- TASK TO COMPLETE -
In the lines below, find the one that contains "You are a computer-use" and write it out exactly, along with every line that follows it.

TASK INPUTS START

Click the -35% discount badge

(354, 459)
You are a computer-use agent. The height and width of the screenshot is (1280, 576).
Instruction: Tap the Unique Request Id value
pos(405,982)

TASK INPUTS END

- ANSWER SPACE -
You are a computer-use agent. The height and width of the screenshot is (1280, 576).
Instruction: Tap the Unique Request Id value
pos(405,982)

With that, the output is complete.